— start of Quoted text —

If no report of the evidence or proceedings at a hearing or trial was made, or if a transcript is unavailable, the appellant may prepare a statement of the evidence or proceedings from the best available means, including the appellant's recollection. The statement shall be served on the appellee no later than twenty days prior to the time for transmission of the record pursuant to App. R. 10, who may serve objections or propose amendments to the statement within ten days after service. The statement and any objections or proposed amendments shall be forthwith submitted to the trial court for settlement and approval. The trial court shall act prior to the time for transmission of the record pursuant to App. R. 10, and, as settled and approved, the statement shall be included by the clerk of the trial court in the record on appeal.

{¶ 8} As mentioned, there is no transcript for us to review, and appellant has not filed an App. R. 9(C) statement in lieu of a transcript. Consequently, we presume the validity of the trial court's actions. Collier v. Stubbins, 10th Dist. No. 03AP-553, 2004-Ohio-2819, ¶ 13.

{¶ 9} For the foregoing reasons, appellant's first assignment of error is overruled.

{¶ 10} In his second assignment of error, appellant contends he was forced to sign the Agreed Decree under duress. As evidence of duress, appellant directs us to the transcript of September 30, 2010, at which time a discussion occurred regarding appellant's failure to appear in court earlier in the day:

THE COURT: And, yes, you were not here at 10:30 this morning as you were supposed to be.

[APPELLANT]: Yes, Your Honor. And I will explain, Your Honor. Yesterday when I came —

THE COURT: And it's my understanding that after spending two days working out a settlement with the assistance of this court that you have decided that you are not going to settle this case and we're going to continue with the trial; is that correct?

[APPELLANT]: That is not true statement. If somebody told you that for sure, Your Honor, that is not what I said.

THE COURT: You tell me what the true situation is then, please.

— end of Quoted text —
— start of Data section —

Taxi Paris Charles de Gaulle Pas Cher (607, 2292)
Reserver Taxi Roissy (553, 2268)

— end of Data section —

→ Tasks for this exercise
**a)** List every numbered paragraph marker that appears in the court opinion on the appeal.
**b)** Carry on the court opinion on the appeal, starting after its last sentence.

→ Final results
**a)** ¶ 8, ¶ 9, ¶ 10

**b)**
[APPELLANT]: The true situation is I asked the defense to work with me so we can give you something done. That's what I ask. Yesterday when I came I told her my child died in Africa.

THE COURT: It's my understanding that you don't have a child in Africa, but rather it's a nephew.

[APPELLANT]: Yes. They are my kids.

THE COURT: Go ahead.

[APPELLANT]: That we have extended family.

THE COURT: When did this happen?

[APPELLANT]: It happened yesterday. That's when they notified me when I was coming to court. And when I left court, I went and begin to mourn and we begin the process of sending money for burial. Today I came here but they keep causing me problem. I left and went back and tried to solve the issue with the police regarding the death of the child. Then they called me back again. I came back here. But I'm very willing that we can resolve this, Your Honor, and if we can speak to them.

(Tr. at 20-22.)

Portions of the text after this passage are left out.